Once the line containing "You are a computer-use" is found in the entries below, reproduce it and every line after it, stopping at and including the line containing "Instruction: Click the"; reproduce nothing else, and keep each line exact.

**SUPPLIED RECORDS:**
● ● ● ● ●

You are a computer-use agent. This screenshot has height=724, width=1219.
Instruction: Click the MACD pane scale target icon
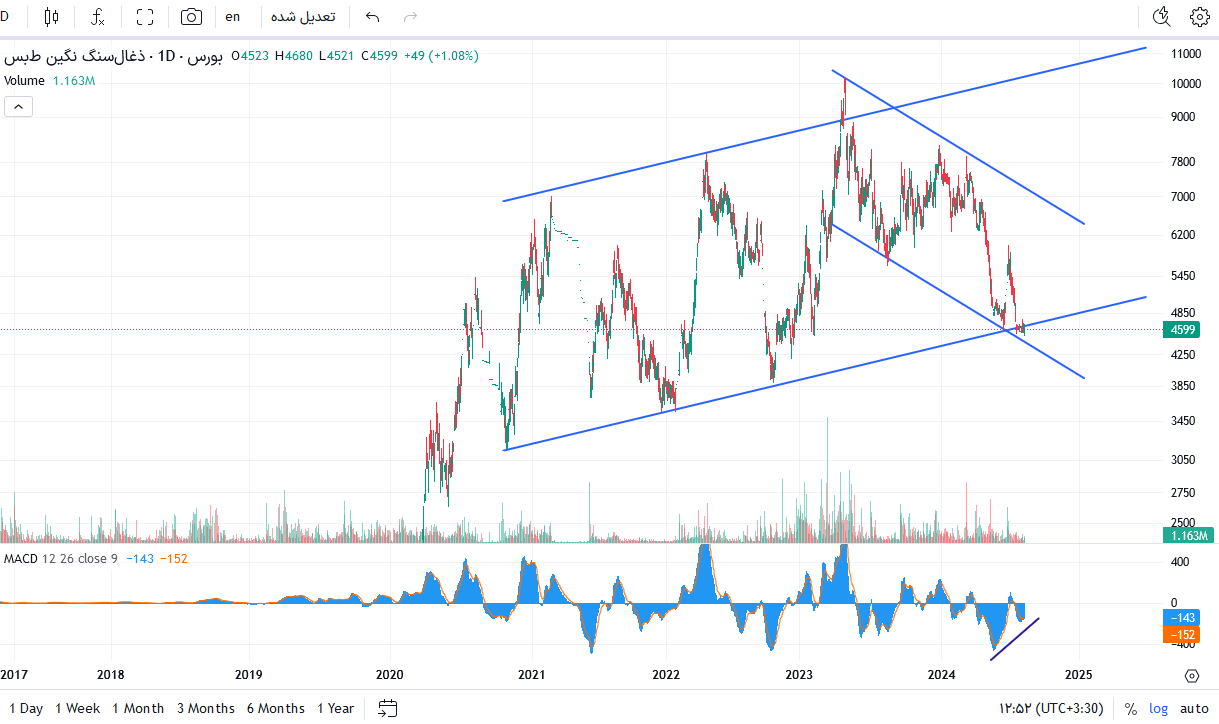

● ● ● ● ●

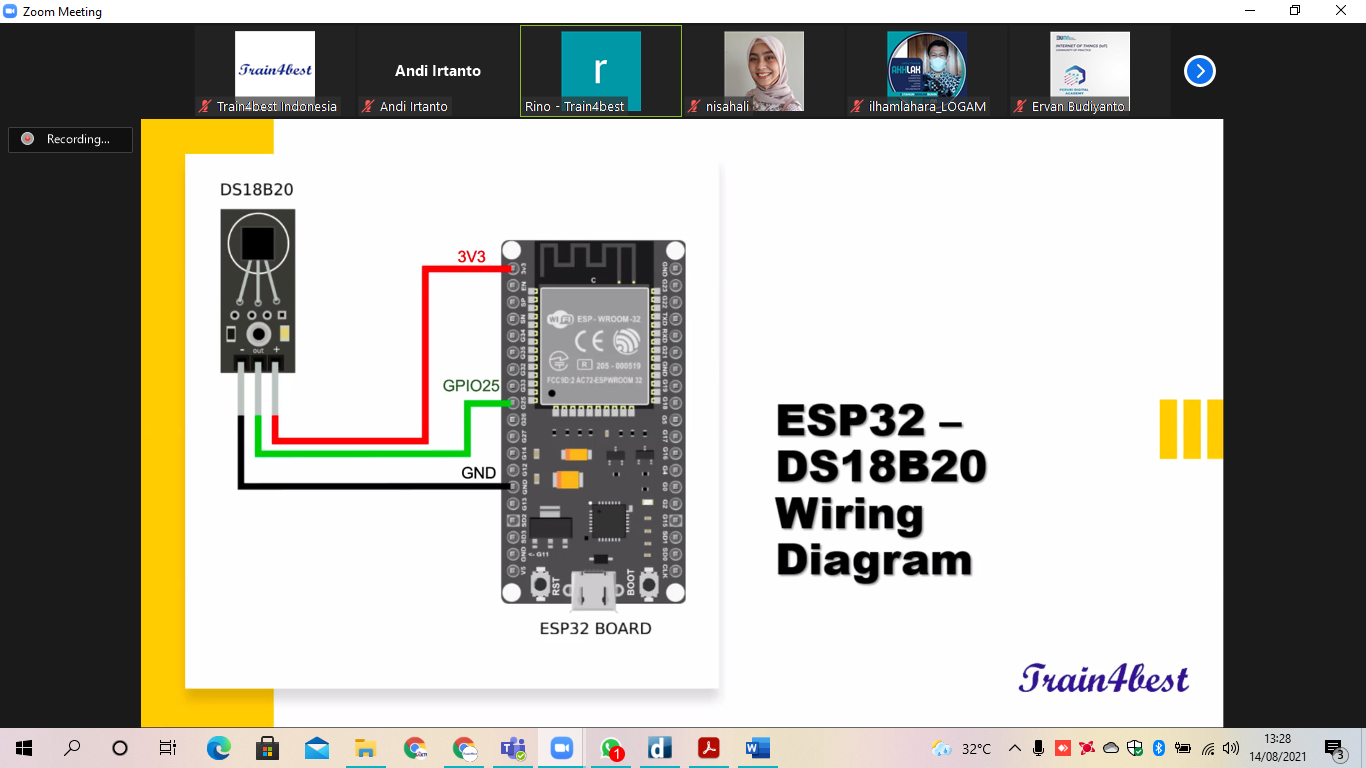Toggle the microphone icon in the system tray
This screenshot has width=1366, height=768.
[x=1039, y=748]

● ● ● ● ●

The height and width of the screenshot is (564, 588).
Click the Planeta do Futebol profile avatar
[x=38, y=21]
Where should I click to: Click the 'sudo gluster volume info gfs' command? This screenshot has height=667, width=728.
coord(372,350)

● ● ● ● ●

**TASK RESPONSE:**
You are a computer-use agent. This screenshot has height=724, width=1219.
Instruction: Click the MACD pane scale target icon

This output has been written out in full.